In this article i’ll put some basic information about Elasticsearch, and what you should know about it
Node, index, shards, replicas…Lets start
Elasticsearch – it’s a open-source project, search engine, real time search platform and NoSQL database. In this case you should know difference between SQL and NoSQL databases. Major difference:
- SQL it’s a Relational database, NoSQL primarily a non-relational or distributed DB
- Also SQL vertically scalable DB scale increasing power of hardware , NoSQL horizontal scalable DB, scaling increasing number of servers
- DB SQL bases on table view with predefined schema, NoSQL are document based with key-value pairs.
Cluster – it’s a collection of one or more nodes(basically it’s your VMs/servers), where located your data. Cluster have own name, and using this name you can connect additional nodes to your cluster. By default cluster named ‘elasticsearch’.
Node – its can be virtual machine, or your server, that stored your data, and working in searching process. When you started a node, to node assigned a random Universally Unique Identifier (UUID). This Id very important when you want to add some policy or logic in Elasticsearch work.
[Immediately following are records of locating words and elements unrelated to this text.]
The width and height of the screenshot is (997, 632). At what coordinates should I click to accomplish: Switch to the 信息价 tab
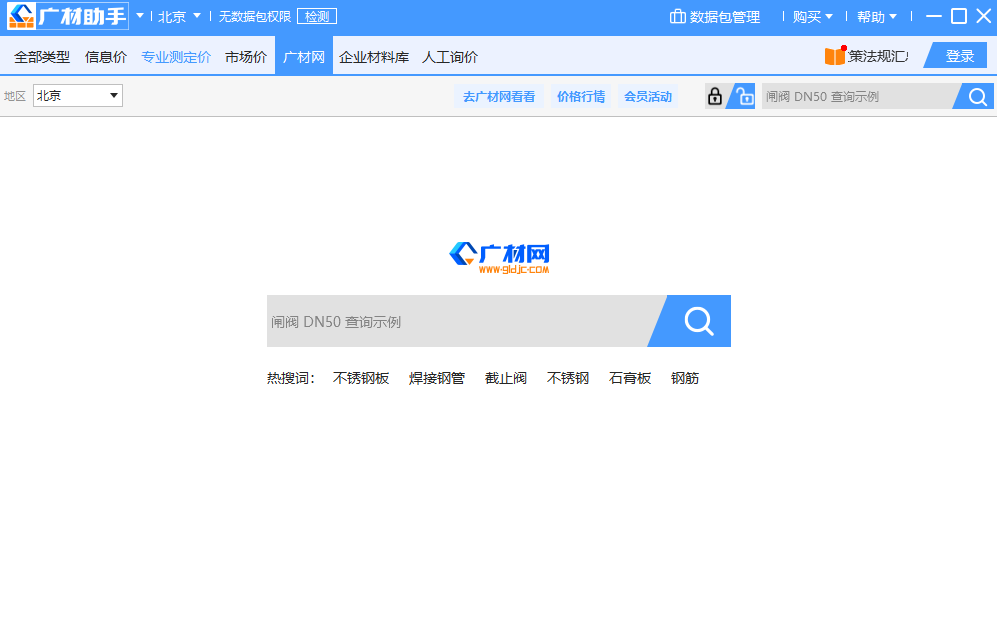pyautogui.click(x=106, y=57)
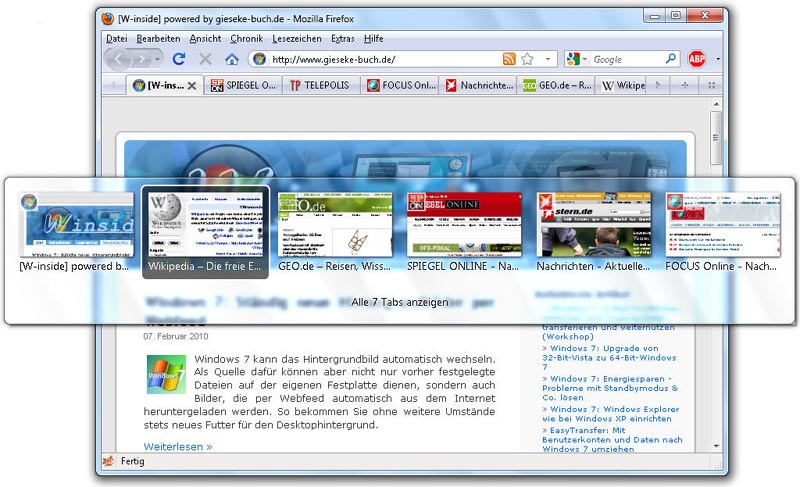
Task: Click the Stop loading icon
Action: click(205, 60)
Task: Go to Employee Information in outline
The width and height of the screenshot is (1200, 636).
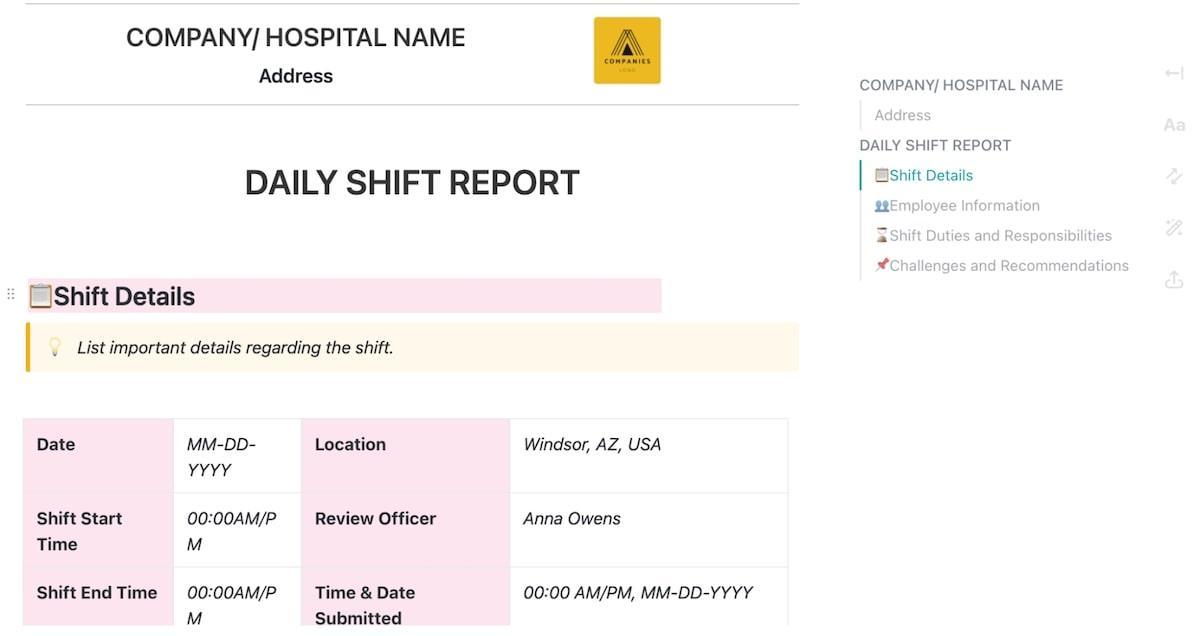Action: [964, 205]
Index – it’s collection of documents (basically your data) that grouped by some logic, for example product catalog, users information, logs of your build process etc. Your index name should be lowercase, it’s requirement of Elasticsearch. Also you’ll be use this name when writing requests to data, like update, delete, modify data.
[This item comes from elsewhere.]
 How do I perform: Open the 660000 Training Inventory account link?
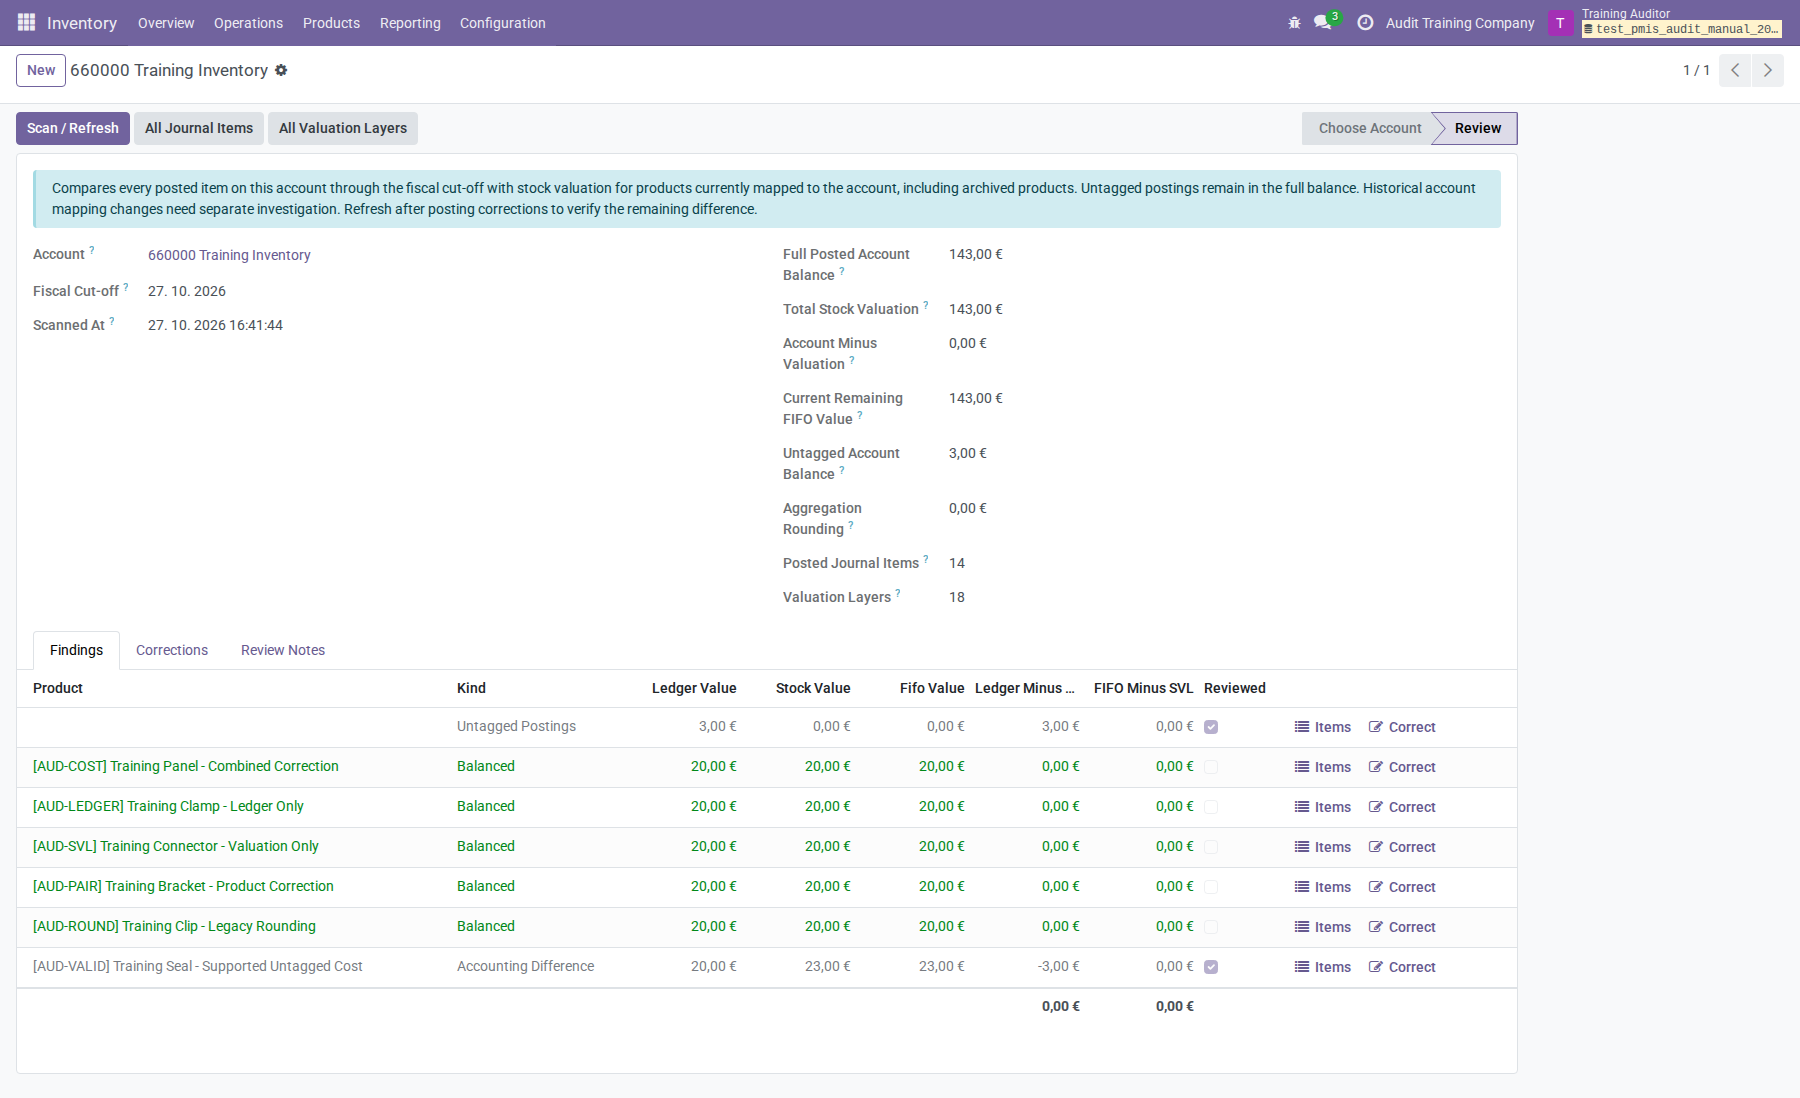coord(229,255)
Document – basically it’s your data, that stored in JSON format. It’s one record in your database. For example record about one object that have some properties like size, color, count.
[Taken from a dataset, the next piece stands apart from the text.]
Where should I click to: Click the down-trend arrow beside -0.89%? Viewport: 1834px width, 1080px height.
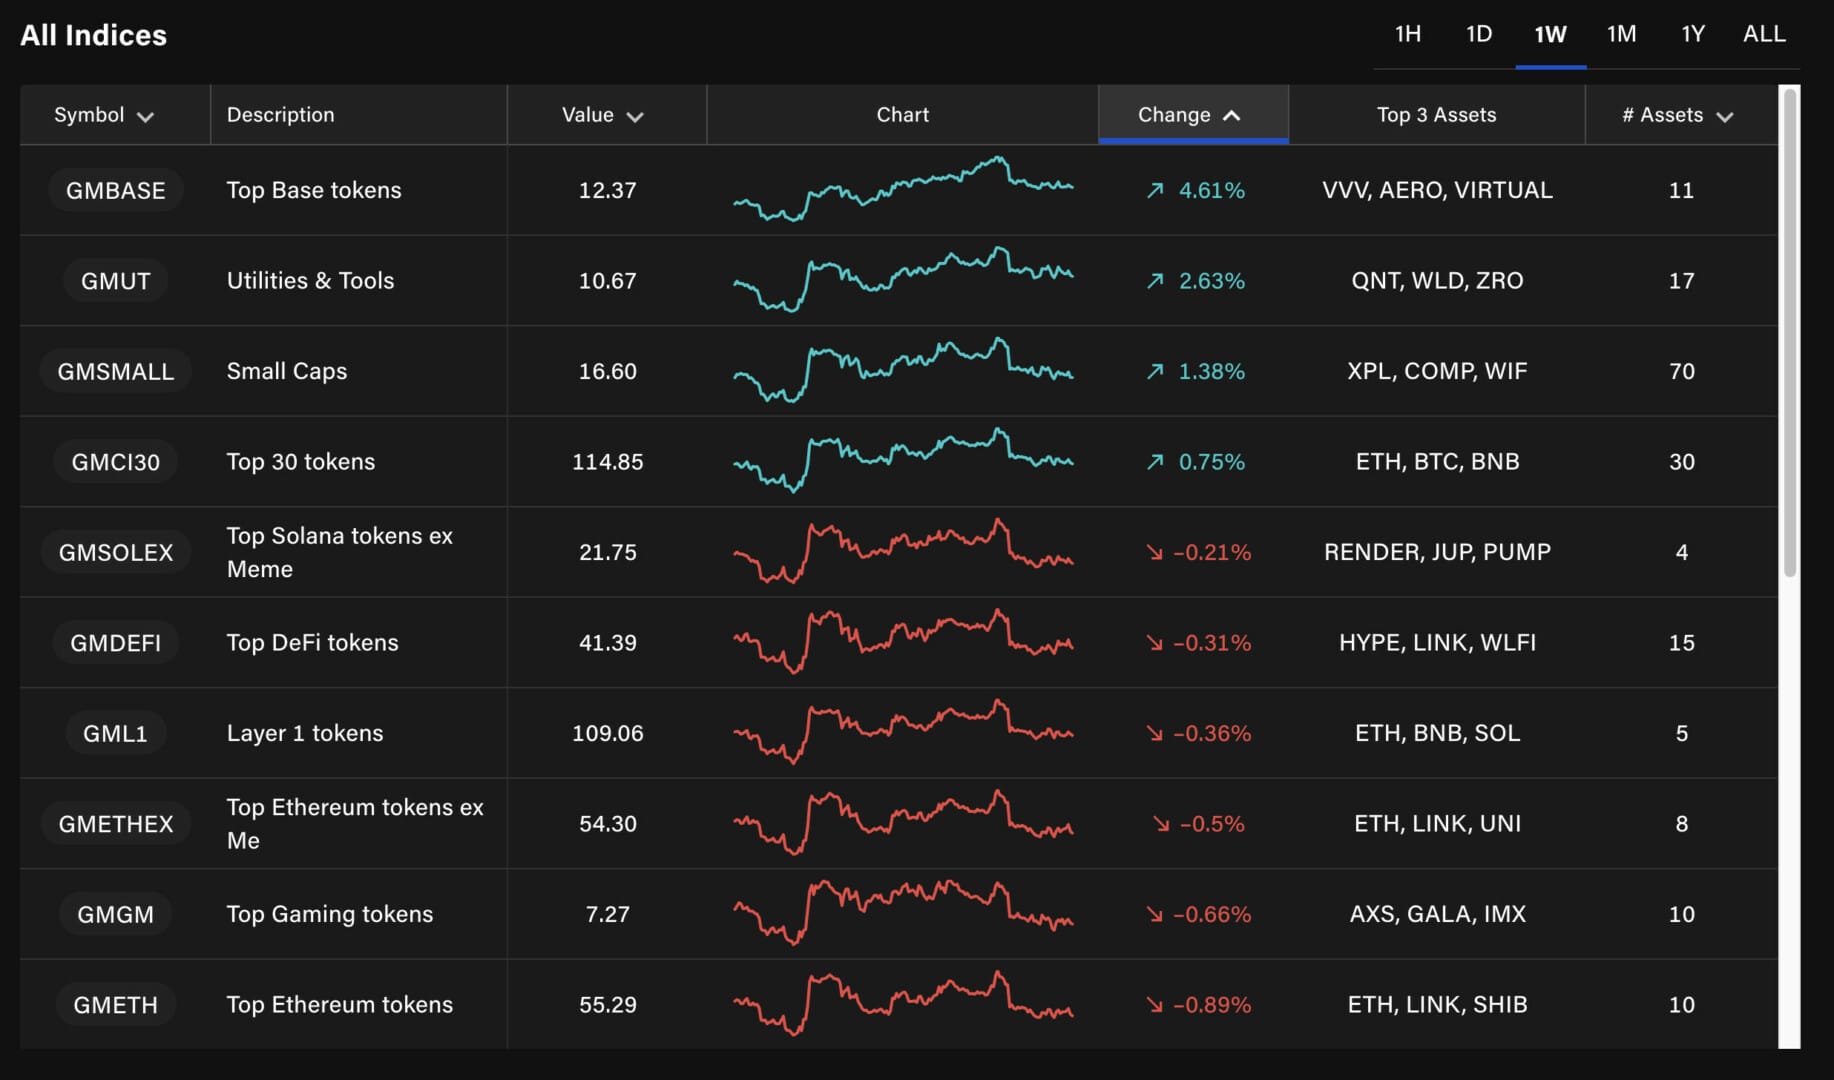[1155, 1005]
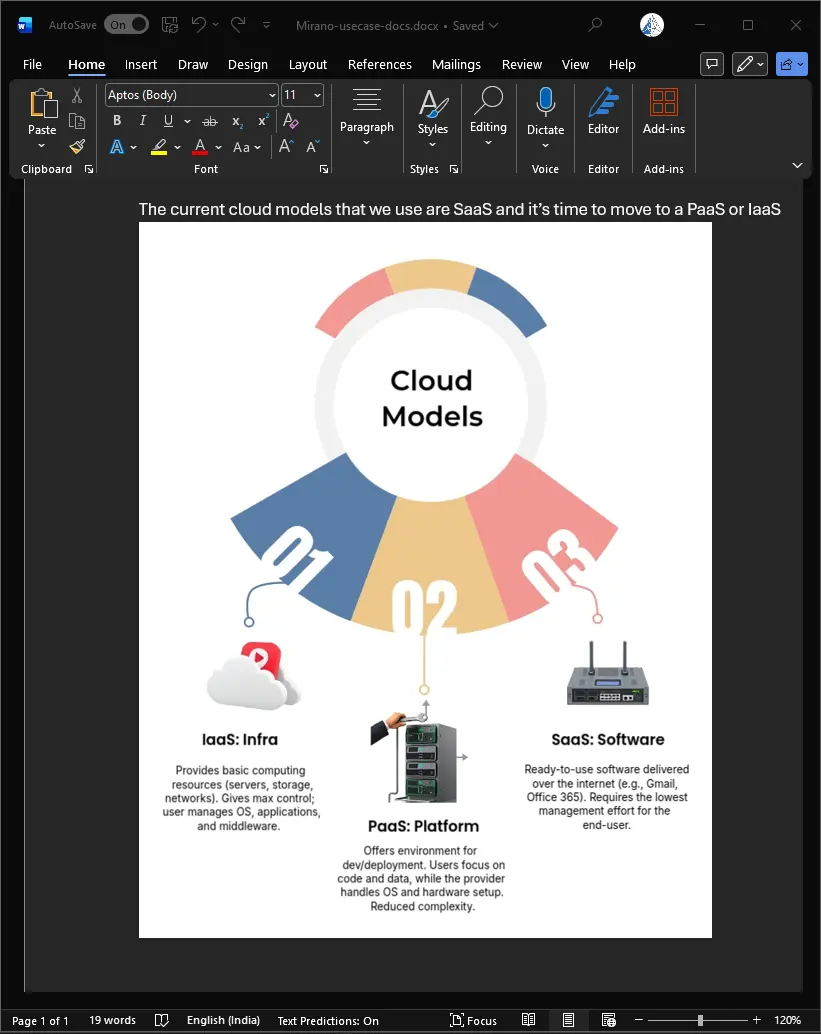The width and height of the screenshot is (821, 1034).
Task: Select the Copy icon
Action: 76,121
Shards & Replicas – it’s a very interesting thing in Elasticsearch, when you have a lot of data, dozens of Gb, your hardware will be very limit. For example one index with billion of documents, that take 1Tb can be very slow for search request on single node. So as solution of this problem Elasticsearch provides the ability to subdivide index into multiple pieces called shards. You can easy define your number of shards when create index. Shard allow you:
- Horizontally scale and split you data
- Increase your high availability and better high tolerance.